Beneficial epistatic mutations?

Re: Covert, Lenski, Wilke and Ofria (2013) Experiments on the role of deleterious mutations as stepping stones in adaptive evolution. PNAS doi: 10.1073/pnas.1313424110

What’s in a (mutation’s) name?

Excerpt: “Every once in a while, a deleterious mutation will interact with other mutations in a way that makes them more beneficial together; interactions such as these are known in the literature as “epistatic” mutations.”

My comment: The idea of epistatic mutations is fascinating. Thanks, but in “Multiple Overlapping Genetic Codes Profoundly Reduce the Probability of Beneficial Mutation” the idea of mutation-driven evolution is thoroughly trashed. That’s why I was surprised to find your report on your work linked by Danielle Whittaker who recently reported with others that birds sniff out their mates.

That accurate representation of mate choice in birds is based on the concept of nutrient-dependent pheromone-controlled epistasis and adaptive evolution in species from microbes to man. It makes me wonder if there is a way to extend your statistics to what is known about the physiology of reproduction and thereby link two “epistatic” mutations to beneficial thermodynamics involved in stochastic gene expression or to organism-level thermoregulation as is required for adaptive evolution sans mutations theory.

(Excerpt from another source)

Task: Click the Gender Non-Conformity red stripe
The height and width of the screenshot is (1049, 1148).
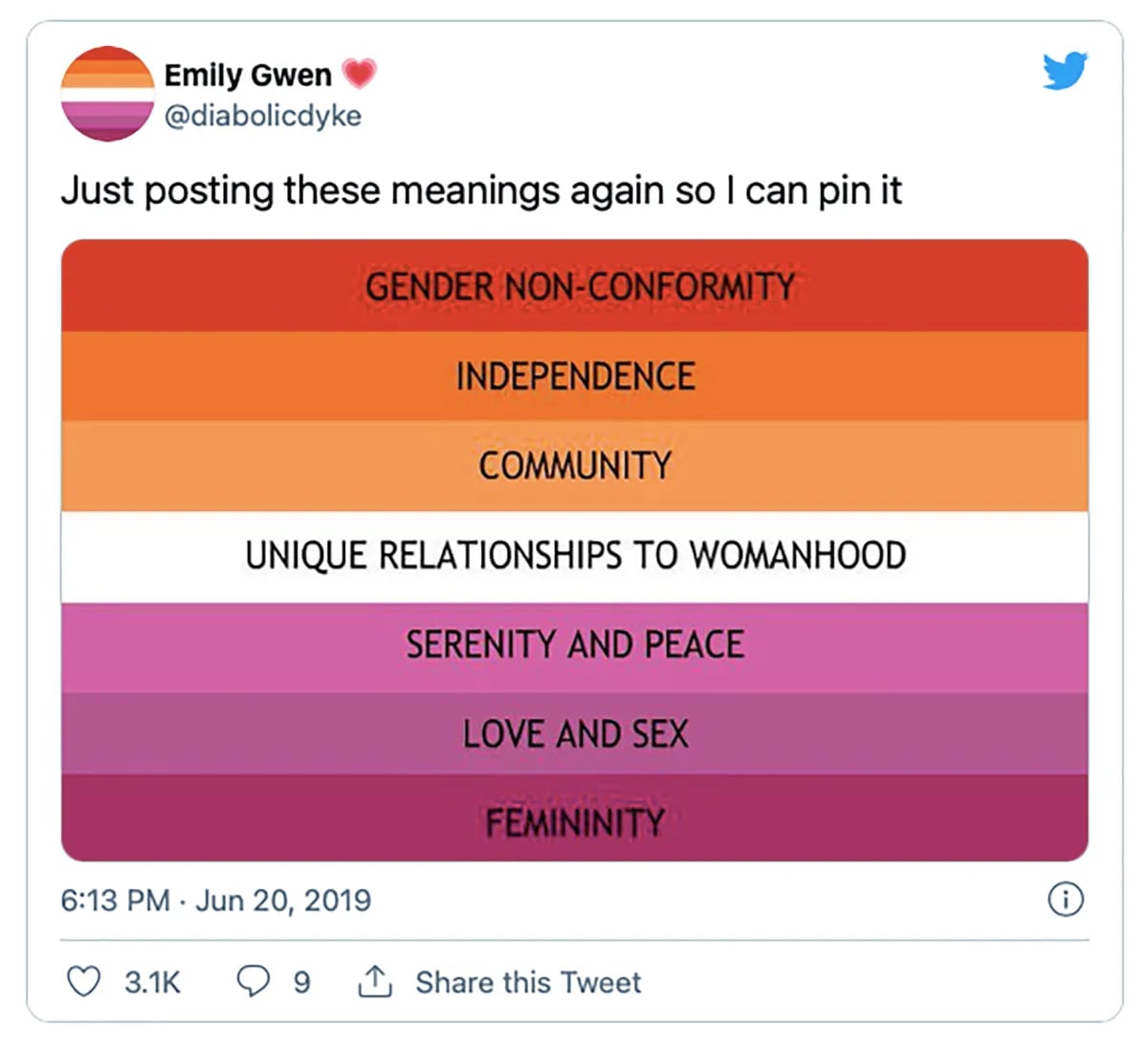Action: click(575, 286)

I’m thinking more in terms of Darwin’s ‘conditions of life’ as opposed to probability theory, since we know his ‘conditions of life’ are nutrient-dependent and pheromone-controlled (sans mutations) even in birds. When I see that pattern across species, I wonder if pattern recognition might be incorporated into your thoughts about how epistatic mutations might be involved in ecological, social, neurogenic, and socio-cognitive niche construction, which seems to have been a requirement for our adaptive evolution. For example, in Kohl (2013) I wrote:

“The mouse odor also repels humans. High excretion rates of trimethylamine-associated odor in humans cause ‘fish odor syndrome’. The aversive body odor has been attributed to a mutation (Dolphin, Janmohamed, Smith, Shephard, & Phillips, 1997). This attribution is not consistent with the portrayal of synergy in the mouse model, which enables both the production of the odor and the response to the odor.

This synergy requires at least two things to happen simultaneously: for example, (1) natural selection for nutrient chemicals and (2) sexual selection for odor production. Sexual selection for nutrient-dependent odor production is not likely to be achieved via one mutation involved in nutrient acquisition and another mutation that is involved in odor production because two mutations are not likely to simultaneously occur.”

When statistical analyses report what does not seem to be an accurate representation of cause and effect, or when inconsistent reports appear within months of each other, I always ask myself: Is there a biologically based model for that? I quit asking if there was a statistical model for such things because they are much more commonly found.